• _GOAL OF THE EXERCISE_:
Return all lines from the listing below in which "checkbox" appears.
Content starts
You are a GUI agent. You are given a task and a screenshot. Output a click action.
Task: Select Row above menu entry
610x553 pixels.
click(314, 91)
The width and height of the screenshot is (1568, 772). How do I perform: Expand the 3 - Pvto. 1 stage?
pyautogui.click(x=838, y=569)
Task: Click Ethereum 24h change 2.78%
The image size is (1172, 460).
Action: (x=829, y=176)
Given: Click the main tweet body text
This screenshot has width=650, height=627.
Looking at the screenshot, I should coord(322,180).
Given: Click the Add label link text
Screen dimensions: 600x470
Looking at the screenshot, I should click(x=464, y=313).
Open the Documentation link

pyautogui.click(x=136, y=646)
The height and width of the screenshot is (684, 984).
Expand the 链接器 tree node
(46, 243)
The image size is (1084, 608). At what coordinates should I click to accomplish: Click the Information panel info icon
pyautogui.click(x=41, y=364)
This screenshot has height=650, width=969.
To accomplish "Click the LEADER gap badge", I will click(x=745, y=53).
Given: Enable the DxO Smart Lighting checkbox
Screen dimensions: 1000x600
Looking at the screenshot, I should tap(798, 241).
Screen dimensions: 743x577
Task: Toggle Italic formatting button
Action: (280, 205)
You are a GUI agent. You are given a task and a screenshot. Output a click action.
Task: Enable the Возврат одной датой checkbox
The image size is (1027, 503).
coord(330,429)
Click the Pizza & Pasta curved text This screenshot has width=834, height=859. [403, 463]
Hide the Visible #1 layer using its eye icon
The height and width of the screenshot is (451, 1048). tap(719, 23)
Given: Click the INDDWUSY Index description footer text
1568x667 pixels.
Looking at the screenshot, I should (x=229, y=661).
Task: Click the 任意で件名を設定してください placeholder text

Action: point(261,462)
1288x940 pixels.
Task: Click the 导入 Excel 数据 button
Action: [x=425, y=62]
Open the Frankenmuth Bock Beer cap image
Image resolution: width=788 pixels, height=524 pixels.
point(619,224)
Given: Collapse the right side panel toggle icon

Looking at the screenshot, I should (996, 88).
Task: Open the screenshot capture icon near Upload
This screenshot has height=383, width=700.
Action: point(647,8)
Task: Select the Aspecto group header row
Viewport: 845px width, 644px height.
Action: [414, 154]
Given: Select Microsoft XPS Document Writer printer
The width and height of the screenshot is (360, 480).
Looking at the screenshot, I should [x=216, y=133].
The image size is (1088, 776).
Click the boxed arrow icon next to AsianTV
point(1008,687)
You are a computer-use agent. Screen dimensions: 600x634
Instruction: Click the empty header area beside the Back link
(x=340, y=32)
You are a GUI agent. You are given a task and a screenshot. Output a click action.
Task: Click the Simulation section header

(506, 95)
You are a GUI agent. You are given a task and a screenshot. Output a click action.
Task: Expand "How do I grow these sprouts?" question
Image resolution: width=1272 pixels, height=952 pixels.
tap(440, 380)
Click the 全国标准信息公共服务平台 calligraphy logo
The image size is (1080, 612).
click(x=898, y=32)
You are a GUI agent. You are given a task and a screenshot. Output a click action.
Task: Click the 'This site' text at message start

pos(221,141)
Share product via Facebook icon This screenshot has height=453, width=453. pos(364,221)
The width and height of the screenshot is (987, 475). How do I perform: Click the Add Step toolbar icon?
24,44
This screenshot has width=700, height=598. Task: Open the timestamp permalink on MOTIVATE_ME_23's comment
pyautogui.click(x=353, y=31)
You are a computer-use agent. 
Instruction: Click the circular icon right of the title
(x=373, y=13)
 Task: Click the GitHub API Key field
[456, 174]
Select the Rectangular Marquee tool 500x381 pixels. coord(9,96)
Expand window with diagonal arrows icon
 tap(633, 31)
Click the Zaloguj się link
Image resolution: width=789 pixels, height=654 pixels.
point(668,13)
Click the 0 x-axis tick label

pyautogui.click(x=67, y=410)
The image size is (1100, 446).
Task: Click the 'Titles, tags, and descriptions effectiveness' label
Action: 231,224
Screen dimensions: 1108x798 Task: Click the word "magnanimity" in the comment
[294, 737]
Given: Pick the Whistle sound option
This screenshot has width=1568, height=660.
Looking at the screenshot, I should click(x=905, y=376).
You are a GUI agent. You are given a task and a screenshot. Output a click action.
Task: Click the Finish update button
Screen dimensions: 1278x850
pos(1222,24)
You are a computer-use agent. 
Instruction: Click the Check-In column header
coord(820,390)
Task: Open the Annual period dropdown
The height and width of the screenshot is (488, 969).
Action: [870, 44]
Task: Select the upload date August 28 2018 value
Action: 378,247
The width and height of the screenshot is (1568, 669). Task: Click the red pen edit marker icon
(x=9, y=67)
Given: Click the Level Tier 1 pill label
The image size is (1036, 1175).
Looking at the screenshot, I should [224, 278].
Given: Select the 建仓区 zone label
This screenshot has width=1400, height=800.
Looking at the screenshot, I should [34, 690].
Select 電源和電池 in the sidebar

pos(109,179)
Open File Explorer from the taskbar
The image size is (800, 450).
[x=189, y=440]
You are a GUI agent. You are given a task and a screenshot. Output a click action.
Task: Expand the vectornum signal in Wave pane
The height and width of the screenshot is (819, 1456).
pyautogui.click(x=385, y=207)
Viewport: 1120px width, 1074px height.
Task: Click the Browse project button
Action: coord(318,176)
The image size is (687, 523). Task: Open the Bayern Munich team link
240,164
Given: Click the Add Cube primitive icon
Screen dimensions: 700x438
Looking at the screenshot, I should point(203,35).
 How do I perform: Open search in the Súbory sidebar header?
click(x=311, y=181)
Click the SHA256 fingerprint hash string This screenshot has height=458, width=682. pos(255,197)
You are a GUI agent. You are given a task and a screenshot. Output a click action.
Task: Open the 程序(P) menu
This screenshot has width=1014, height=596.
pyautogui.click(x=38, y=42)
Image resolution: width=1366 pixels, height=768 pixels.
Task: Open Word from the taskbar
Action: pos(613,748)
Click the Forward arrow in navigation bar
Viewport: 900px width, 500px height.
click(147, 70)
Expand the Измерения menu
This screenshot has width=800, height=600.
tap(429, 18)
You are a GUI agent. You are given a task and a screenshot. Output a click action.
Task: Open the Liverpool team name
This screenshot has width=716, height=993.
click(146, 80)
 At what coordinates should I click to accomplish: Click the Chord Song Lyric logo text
Content ends
• _REPLY TO THE TASK_:
Given: Enable the DxO Smart Lighting checkbox
Task: Enable the Возврат одной датой checkbox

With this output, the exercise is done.